• [WHAT IS REQUIRED]
Each line of the data below containing "Task" needs to be listed.

(Data excerpts)
━━━━━━━━━━
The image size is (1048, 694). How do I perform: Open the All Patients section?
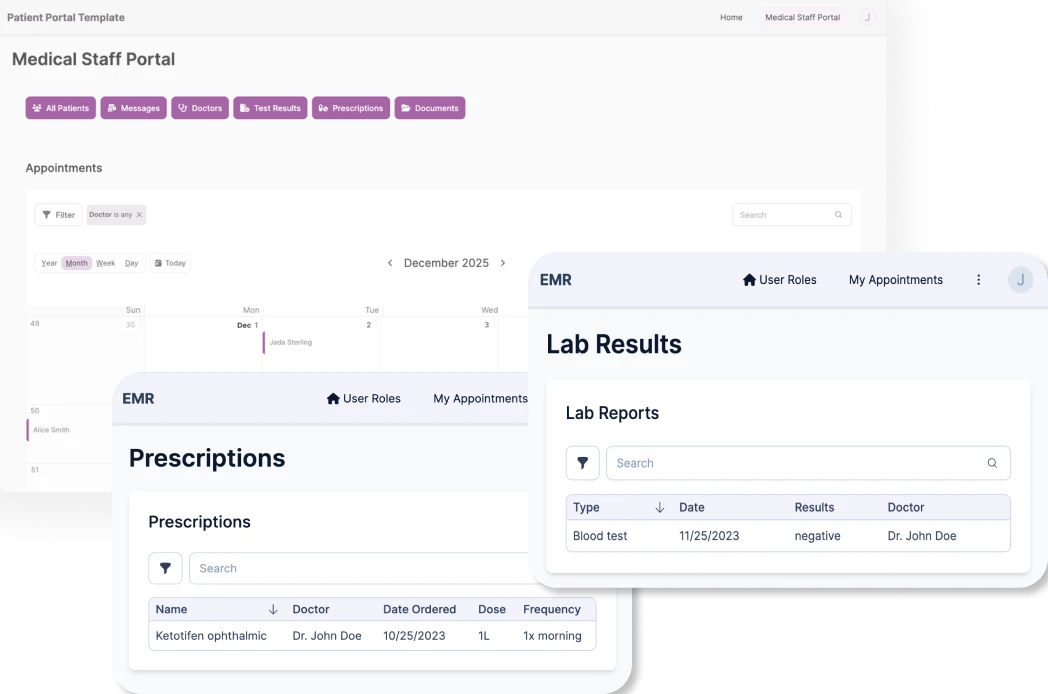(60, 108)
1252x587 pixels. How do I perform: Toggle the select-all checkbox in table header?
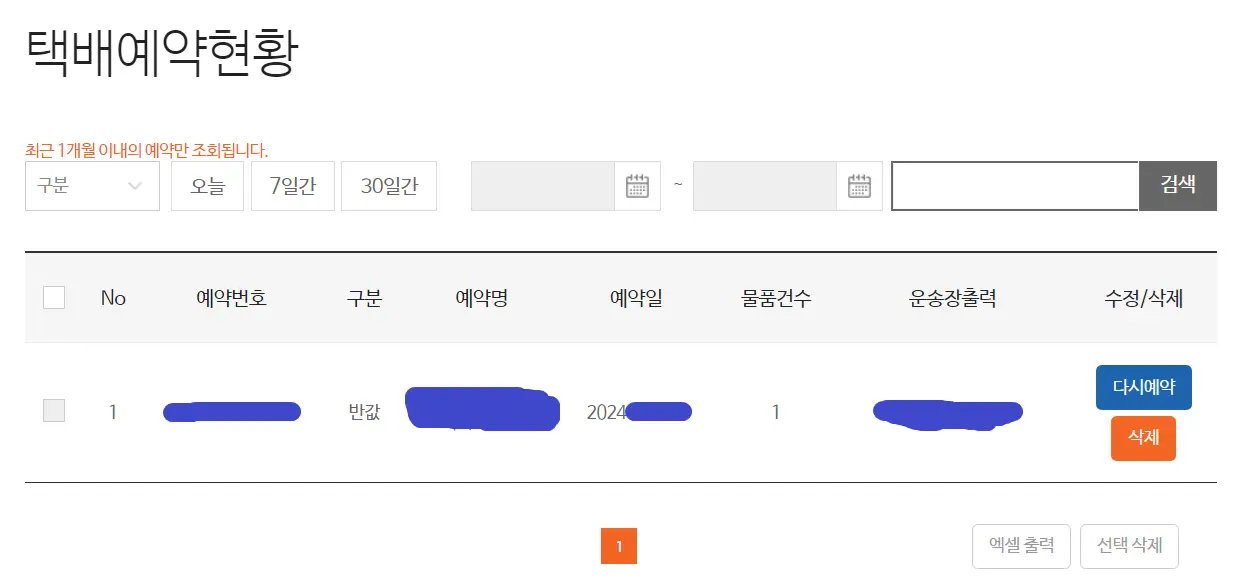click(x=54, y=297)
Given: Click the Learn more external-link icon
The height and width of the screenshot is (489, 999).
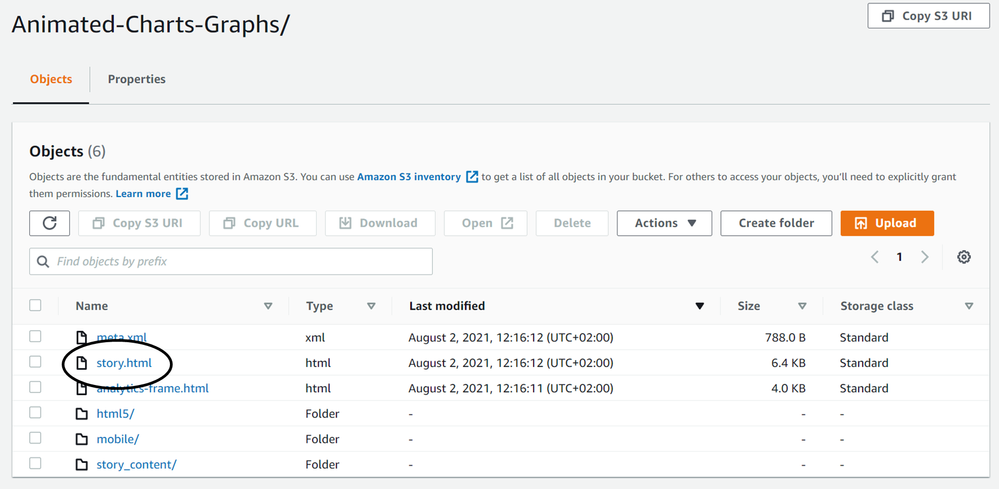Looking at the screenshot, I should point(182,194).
━━━━━━━━━━
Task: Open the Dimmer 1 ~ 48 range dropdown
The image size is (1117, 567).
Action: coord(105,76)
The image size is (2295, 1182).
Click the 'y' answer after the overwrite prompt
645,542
━━━━━━━━━━
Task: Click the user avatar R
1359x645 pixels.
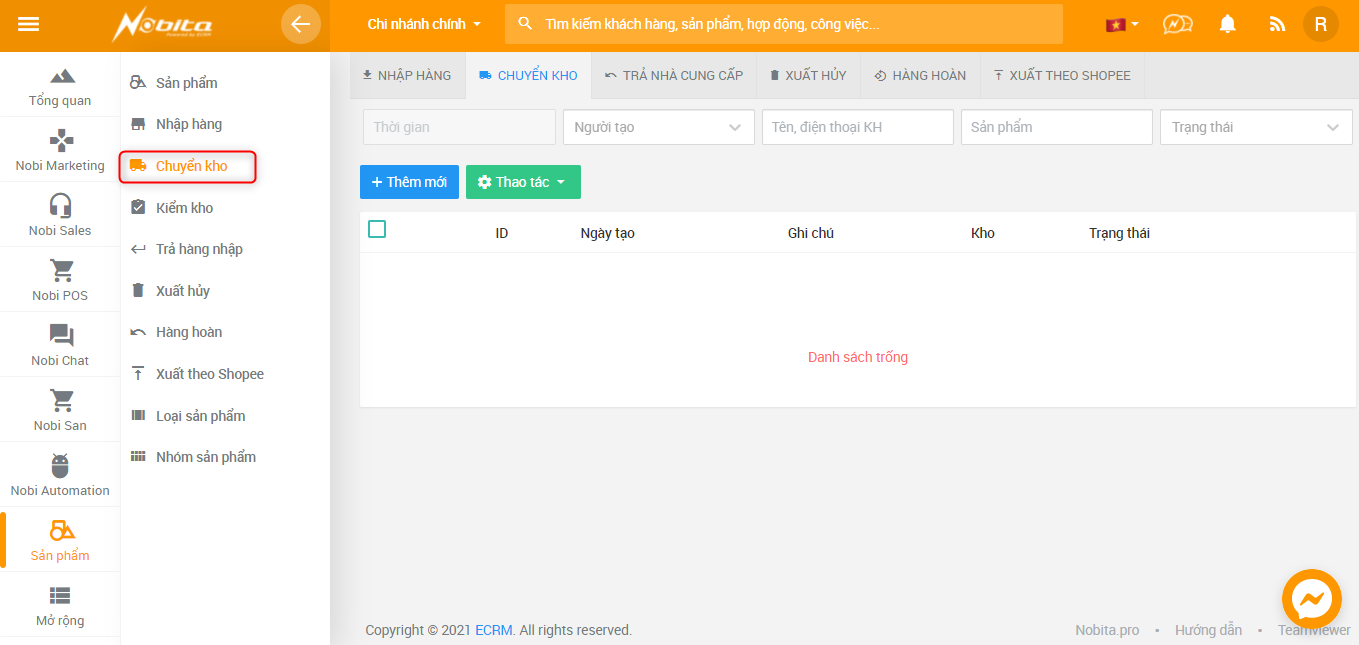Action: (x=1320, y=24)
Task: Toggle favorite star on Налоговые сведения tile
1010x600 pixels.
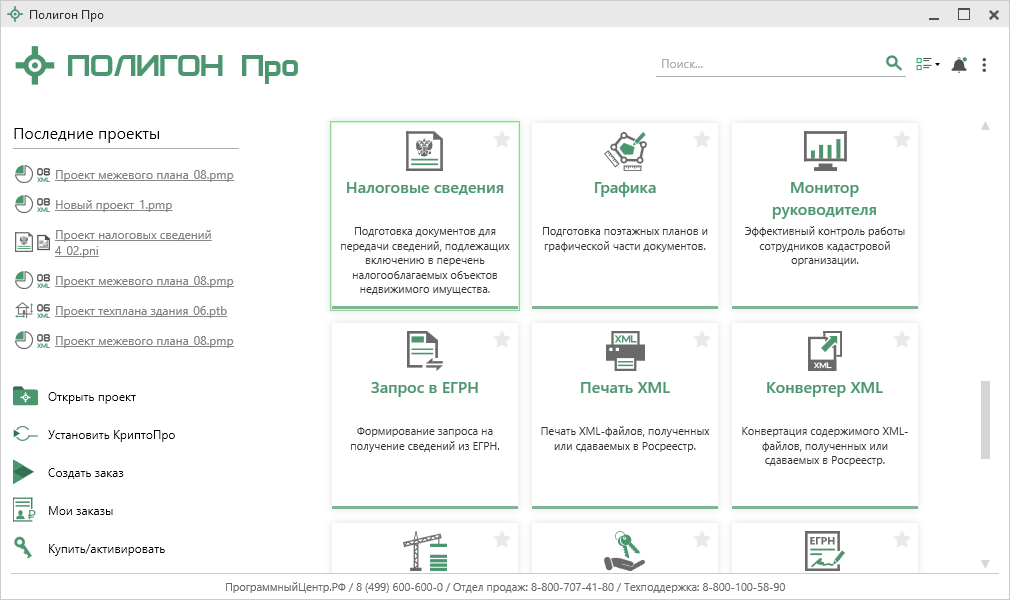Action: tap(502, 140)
━━━━━━━━━━
• [EXERCISE RESULT]
Task: Open the Dimmer 1 ~ 48 range dropdown
Task: Click the user avatar R
Task: Toggle favorite star on Налоговые сведения tile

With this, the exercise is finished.